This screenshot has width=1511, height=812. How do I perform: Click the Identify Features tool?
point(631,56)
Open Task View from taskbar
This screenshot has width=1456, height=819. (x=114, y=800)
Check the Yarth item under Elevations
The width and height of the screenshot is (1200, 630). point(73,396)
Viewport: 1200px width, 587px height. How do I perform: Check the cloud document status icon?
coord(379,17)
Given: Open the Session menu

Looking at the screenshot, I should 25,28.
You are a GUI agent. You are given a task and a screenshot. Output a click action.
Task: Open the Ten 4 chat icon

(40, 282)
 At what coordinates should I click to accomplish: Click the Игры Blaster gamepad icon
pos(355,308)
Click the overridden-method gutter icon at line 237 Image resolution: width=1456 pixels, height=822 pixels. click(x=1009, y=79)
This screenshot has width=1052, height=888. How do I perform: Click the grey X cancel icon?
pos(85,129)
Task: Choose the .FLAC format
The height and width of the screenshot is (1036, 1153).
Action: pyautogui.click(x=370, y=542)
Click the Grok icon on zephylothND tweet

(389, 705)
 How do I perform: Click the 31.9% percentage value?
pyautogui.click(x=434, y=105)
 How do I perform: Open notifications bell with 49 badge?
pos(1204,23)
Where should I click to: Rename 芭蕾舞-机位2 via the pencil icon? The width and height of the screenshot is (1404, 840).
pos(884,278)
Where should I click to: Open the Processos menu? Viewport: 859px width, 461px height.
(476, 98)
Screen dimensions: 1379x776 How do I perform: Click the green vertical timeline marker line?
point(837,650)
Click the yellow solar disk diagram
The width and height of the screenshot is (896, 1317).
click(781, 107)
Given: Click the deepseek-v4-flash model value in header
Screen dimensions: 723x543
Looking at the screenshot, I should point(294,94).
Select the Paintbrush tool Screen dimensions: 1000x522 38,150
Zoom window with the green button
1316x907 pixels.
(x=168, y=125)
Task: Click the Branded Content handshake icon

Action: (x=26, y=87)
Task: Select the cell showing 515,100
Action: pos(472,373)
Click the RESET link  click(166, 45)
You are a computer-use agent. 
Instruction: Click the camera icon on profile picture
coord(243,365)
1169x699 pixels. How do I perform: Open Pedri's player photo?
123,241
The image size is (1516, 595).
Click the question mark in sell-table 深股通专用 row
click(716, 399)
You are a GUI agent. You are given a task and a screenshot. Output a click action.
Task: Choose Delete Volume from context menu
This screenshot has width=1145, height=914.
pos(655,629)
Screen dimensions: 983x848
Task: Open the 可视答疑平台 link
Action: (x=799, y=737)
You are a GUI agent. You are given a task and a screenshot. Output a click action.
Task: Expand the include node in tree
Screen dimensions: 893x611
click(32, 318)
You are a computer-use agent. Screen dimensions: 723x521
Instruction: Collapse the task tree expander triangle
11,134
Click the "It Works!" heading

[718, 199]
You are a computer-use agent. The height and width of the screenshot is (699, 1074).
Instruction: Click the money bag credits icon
- - - -
» Required task:
Extract the lines above, beginning with the line that contains "You are a computer-use agent. Screen" and running through the end of the records, and reproduce them verbatim.

» Correct output:
You are a computer-use agent. Screen dimensions: 723x521
Instruction: Collapse the task tree expander triangle
11,134
Click the "It Works!" heading

[718, 199]
You are a computer-use agent. The height and width of the screenshot is (699, 1074).
Instruction: Click the money bag credits icon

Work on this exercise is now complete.